B. Mid-Lower Cervical Transection

Lesions from C6 to T1 involve diminishing subgroups of the muscles innervated by the brachial plexus and allow for increasing function of the arms and hands. In general, the shoulder girdle muscles are supplied by C5-6; the elbow and wrist flexors by C6-7; the elbow and wrist extensors by C7-8, and the hand muscles by C8-T1. Horner's syndrome (ptosis, miosis, anhidrosis, and absence of facial flushing) may be seen in cervical cord transection above the level of T1 owing to disruption of descending sympathetic fibers. Full diaphragmatic innervation compensates for loss of innervation of the intercostal muscles and other auxiliary respiratory muscles.

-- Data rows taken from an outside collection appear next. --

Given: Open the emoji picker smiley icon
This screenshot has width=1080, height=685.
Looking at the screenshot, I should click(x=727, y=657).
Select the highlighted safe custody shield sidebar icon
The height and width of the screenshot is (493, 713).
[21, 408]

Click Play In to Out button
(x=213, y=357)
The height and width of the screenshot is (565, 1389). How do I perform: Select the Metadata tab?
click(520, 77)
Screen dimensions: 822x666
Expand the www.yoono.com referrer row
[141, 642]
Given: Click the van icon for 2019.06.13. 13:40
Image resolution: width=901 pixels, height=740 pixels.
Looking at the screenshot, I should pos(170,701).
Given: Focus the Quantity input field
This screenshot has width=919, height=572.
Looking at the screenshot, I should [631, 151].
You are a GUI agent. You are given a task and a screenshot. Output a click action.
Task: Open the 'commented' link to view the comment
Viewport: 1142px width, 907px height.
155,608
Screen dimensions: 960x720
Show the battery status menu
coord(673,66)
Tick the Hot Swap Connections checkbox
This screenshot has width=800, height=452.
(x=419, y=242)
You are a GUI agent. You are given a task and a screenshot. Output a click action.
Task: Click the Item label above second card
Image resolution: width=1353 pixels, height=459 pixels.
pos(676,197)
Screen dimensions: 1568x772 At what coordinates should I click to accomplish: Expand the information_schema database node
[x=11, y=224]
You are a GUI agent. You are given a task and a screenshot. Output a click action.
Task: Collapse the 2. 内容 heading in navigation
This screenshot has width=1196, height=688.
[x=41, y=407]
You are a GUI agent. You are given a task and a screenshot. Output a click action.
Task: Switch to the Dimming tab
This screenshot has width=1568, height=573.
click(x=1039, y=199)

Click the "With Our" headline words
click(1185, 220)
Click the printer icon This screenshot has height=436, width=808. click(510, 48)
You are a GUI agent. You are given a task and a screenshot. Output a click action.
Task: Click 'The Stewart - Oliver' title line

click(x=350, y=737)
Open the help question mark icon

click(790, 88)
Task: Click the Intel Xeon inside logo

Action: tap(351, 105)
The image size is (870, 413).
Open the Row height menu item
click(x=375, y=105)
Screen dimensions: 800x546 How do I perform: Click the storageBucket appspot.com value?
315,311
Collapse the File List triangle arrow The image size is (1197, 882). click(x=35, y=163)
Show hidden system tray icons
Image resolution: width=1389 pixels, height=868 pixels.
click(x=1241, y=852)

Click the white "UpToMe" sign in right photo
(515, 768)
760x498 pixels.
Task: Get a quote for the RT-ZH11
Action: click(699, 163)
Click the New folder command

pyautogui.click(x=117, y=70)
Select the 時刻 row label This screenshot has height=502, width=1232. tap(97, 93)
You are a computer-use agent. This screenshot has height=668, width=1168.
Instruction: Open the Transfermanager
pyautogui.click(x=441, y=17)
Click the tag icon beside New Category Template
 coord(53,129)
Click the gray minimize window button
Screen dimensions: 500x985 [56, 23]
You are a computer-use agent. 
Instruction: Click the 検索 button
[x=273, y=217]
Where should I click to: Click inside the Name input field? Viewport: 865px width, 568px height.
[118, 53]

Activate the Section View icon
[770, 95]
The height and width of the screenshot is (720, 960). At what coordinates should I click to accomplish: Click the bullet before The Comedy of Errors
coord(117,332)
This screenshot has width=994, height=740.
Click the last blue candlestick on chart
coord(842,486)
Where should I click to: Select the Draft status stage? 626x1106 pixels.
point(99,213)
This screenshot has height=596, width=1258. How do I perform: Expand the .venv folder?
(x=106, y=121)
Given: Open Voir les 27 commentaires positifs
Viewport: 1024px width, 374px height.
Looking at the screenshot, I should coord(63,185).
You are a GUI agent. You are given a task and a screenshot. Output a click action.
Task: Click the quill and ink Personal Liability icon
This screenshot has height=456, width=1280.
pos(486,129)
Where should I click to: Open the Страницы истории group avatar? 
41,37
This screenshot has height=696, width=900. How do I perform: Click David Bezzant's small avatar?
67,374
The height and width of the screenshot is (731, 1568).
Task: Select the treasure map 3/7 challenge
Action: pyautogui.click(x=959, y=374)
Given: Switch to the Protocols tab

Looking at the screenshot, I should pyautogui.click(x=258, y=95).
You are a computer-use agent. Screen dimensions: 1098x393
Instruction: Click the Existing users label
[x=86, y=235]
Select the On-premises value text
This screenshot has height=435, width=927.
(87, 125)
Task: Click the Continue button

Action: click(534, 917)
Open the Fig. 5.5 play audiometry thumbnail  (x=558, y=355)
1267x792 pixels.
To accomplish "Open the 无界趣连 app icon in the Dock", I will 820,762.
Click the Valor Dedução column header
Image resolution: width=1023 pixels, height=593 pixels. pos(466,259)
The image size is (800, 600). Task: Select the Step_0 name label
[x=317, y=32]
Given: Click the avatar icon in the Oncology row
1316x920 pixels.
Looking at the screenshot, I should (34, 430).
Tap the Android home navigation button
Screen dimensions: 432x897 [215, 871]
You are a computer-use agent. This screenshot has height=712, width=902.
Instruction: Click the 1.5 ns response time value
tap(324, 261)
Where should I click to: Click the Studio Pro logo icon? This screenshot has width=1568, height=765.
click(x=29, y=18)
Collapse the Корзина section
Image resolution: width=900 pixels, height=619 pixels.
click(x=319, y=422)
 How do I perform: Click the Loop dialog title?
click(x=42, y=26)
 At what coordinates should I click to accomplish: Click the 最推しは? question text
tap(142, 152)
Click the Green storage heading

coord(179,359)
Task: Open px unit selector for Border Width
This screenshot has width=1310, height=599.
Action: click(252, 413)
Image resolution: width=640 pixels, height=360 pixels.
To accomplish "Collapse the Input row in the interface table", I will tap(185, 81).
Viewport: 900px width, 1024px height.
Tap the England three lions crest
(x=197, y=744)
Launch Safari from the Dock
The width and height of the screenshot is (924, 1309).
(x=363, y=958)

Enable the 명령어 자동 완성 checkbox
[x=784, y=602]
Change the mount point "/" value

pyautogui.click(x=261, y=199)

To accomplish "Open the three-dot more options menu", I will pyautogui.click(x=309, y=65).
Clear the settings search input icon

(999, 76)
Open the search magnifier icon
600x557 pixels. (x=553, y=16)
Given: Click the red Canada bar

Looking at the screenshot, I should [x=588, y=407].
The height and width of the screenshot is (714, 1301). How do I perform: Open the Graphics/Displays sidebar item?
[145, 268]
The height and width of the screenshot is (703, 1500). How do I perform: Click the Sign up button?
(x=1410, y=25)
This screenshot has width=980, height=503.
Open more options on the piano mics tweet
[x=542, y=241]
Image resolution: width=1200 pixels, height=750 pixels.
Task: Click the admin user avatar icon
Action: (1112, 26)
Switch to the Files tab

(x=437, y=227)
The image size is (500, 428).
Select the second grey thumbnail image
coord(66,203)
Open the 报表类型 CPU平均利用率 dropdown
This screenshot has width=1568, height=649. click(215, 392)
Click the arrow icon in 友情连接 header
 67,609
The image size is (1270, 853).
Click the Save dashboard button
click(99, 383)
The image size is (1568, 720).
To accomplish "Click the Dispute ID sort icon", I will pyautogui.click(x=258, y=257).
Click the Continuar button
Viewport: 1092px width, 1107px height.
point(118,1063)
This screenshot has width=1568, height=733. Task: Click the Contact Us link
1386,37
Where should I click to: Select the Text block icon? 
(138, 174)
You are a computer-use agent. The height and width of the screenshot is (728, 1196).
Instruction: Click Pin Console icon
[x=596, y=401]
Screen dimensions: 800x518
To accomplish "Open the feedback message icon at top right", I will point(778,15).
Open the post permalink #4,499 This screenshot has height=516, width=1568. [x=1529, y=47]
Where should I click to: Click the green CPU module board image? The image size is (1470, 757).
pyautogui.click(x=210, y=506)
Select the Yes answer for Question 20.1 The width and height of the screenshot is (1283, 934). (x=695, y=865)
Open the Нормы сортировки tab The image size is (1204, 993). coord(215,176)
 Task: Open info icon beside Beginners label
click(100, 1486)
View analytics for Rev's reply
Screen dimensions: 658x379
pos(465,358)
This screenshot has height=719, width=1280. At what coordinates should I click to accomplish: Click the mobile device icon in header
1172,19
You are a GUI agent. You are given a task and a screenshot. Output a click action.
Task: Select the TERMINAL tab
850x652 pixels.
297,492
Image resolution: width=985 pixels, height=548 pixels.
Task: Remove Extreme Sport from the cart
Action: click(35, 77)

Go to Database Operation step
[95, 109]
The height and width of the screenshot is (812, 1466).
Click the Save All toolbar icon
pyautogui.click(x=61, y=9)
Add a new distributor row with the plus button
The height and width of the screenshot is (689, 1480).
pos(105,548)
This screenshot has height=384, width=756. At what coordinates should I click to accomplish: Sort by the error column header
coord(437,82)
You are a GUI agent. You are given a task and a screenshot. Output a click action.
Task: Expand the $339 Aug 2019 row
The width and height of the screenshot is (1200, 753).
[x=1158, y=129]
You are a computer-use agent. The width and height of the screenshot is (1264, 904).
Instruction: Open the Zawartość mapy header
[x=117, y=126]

In mid- and lower cervical transection, it may be possible to identify the band of LMN at the level of the lesion (above figure: blue areas). For instance, in a C6 transection, the biceps reflex may be absent (LMN) with the triceps and finger flexors being hyperactive (UMN).

 

 

 

 

 

 

C. Thoracic Transection

Spinal cord transection below the level of T1 results in paraplegia but allows for complete use of the upper extremities, including the hands. With lesions above T6, the abdominal reflexes are lost. With lesions at T10, the upper abdominal reflexes are preserved; with those at T12, all abdominal reflexes are present.

 

 

 

 

 

 

D. Conus Medullaris Transection

Injury to the conus medullaris results in prominent bowel, bladder, and sexual dysfunction. In these lesions that interrupt the bladder center, the bladder becomes autonomous with feeble, inefficient, and uncoordinated contractions of the detrusor muscle. As the conus medullaris contains UMN fibers rostally, and LMN fibers caudally, patients may exhibit either UMN or LMN signs. Signs are almost identical to those of the cauda equina syndrome (see below), except that in conus medullaris injuries, signs are more likely to be bilateral (due to the fact it is such a small area). Combinations of a spastic and atonic bladder may occur in partial cord lesions.

 

 

 

 

 

E. Cauda Equina Transection

Although the cauda equina is not the spinal cord, per se, it is best considered here. Because the cauda equina is composed of the lumbosacral roots as they descend into the thecal sac below the termination of the spinal cord, pathologic processes in this area result in lower extremity weakness and paralysis (depending on the level of the lesion) along with sensory loss.  So-called "saddle anesthesia" is often prominent representing the sensory territory of the sacral roots (above figure - dark gray). Similar to conus medullaris lesions, bladder and bowel dysfunction may be prominent.


Please note: the cauda equina syndrome always displays LMN signs (hypo- or areflexia and hypotonia).